If there were one thing that could connect almost every family living in the United States, it would be the immigrant figure.
Perhaps one who came over from the east, greeted by the Statue of Liberty and landing on Ellis Island, or one who crossed the southern border without looking back, only looking forward to opportunities in a new home. These universal experiences are where “Minari,” released virtually on Feb. 12 by indie film company A24, finds its heart.
“Minari” is a semi-autobiographical tale, written and directed by Lee Isaac Chung, that follows a Korean family of four moving from California to Arkansas in search of a new life. Steven Yuen brilliantly portrays the father, Jacob Yi, who plans on starting a farm so that he and his wife, Monica Yi (played by Han Ye-ri) can abandon their makeshift careers as chicken sexers.
Much of the emotional crux of the film relies on the tension between Jacob and Monica. Early on in the film, the family is huddled around the TV as a massive thunderstorm barrels down on their mobile home. We see the two parents disagreeing over the severity of the tornado as their conversation escalates into a full-on argument after the storm has passed. Their children, a young and rambunctious boy named David and a calm, more mature Anne, create paper airplanes that stay “Don’t Fight” and throw them into the room where their parents are arguing.
It’s important to note that “Minari'' is largely in Korean. However, this doesn’t make it any less of an American film. “Minari'' made headlines when the Golden Globes announced that it would only be eligible in the Best Foriegn Language Film category. Besides being produced and distributed in the U.S. by companies based in the country, its subject matter and thematic messaging wholly centers around the immigrant experience in the United States.
Later on, we are introduced to Paul (played by Will Patton), a hyper-religious Korean War veteran who sells Jacob a tractor and then comes to work on his farm. Even as Jacob makes progress, Monica is still hesitant about their future in Arkansas. Her work, combined with a lack of friends, leaves her missing her life in California. To remedy this, Jacob invites her mother, Soon-ja (perfectly played by Youn Yuh-jung) to join them in Arkansas.
Soon-ja arrives from Korea with an assortment of local Korean foods and gifts in hand. David remains reluctant toward her presence, despite Soon-ja gifting him a set of playing cards, frequently saying that “she isn’t a real grandma.” The development of David and Soon-ja’s relationship is certainly the most entertaining aspect of “Minari” and might make you reach for the tissue box by the end of the film.
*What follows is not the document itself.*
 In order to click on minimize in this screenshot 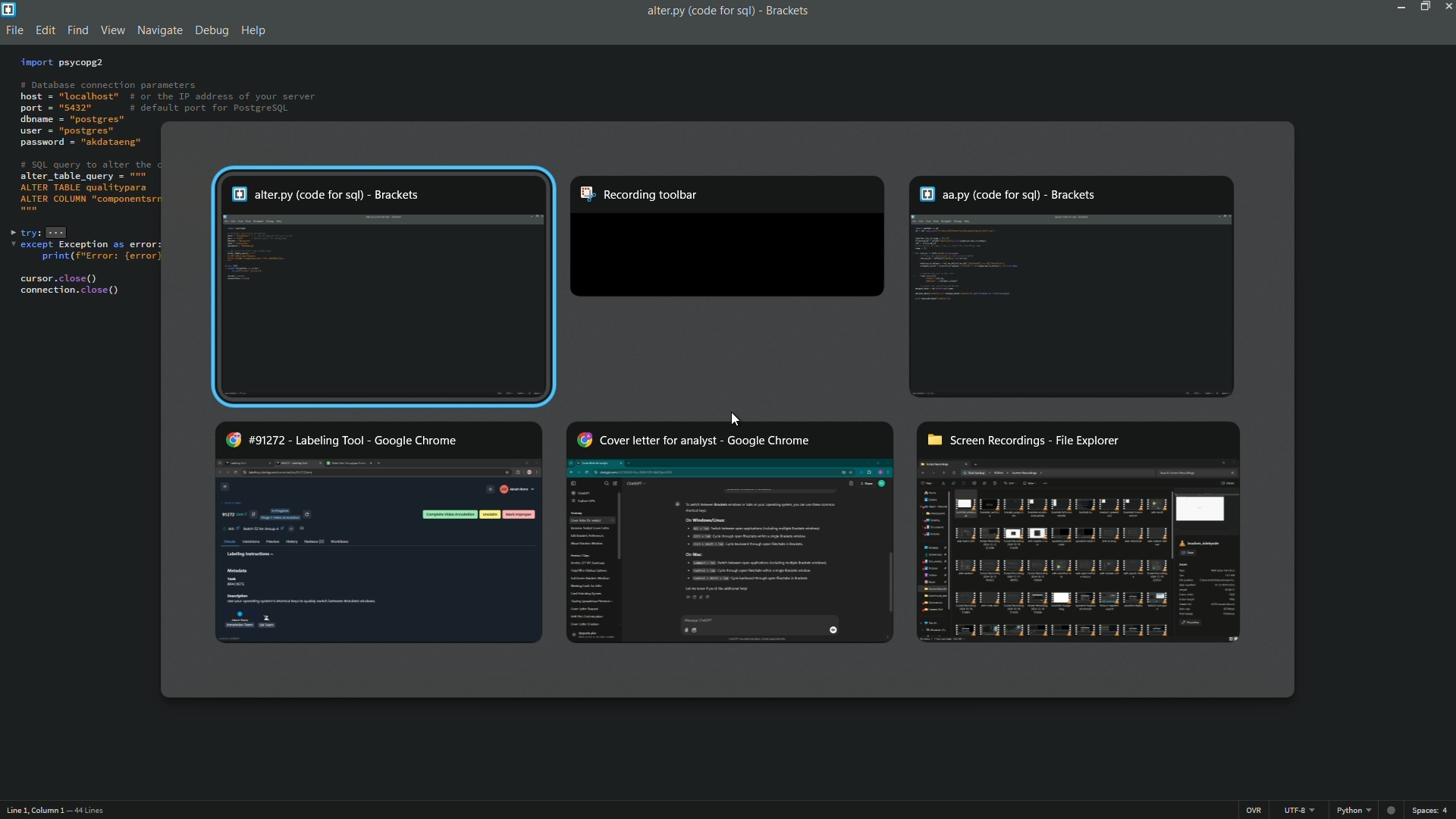, I will do `click(1398, 8)`.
Still, the arrival of the grandmother doesn’t fully remove Monica’s Arkansas-induced melancholy, so Jacob suggests that the family attend a local church. Chung uses the church and religion to analyze how people react to cultural differences, lending the film much more depth and nuance.
At the church, with a congregation consisting of solely white people, we are exposed to one of the only moments where we catch a glimpse of the world outside of the farm. Here, a young boy asks David why his face is so flat, while another young girl asks Anne to stop when she says something in Korean and proceeds to unintentionally mock her by saying a series of stereotypical syllables associated with Asian languages.
Shortly after though, David asks his mother to have a sleepover with that same boy and, immediately following, Anne stops the girl when she accidentally stumbles upon a word in Korean. Both the other boy and girl say or do something extremely offensive, but Chung resolves that tension by demonstrating that since they’re both children, they don’t know any better. He doesn't forgive the two children’s actions, instead showing David and Anne’s willingness to set aside their cultural differences.
“Minari” is a reminder that, no matter what sort of barriers may stand between us, there are certain experiences that are universal to each and every one of us. With a quiet and reserved beauty, amplified through Lachlan Milne’s elegant cinematography and Emile Mosseri’s warm and hopeful score, the film packs an emotional resonance that few films this year — and indeed, in general — can offer.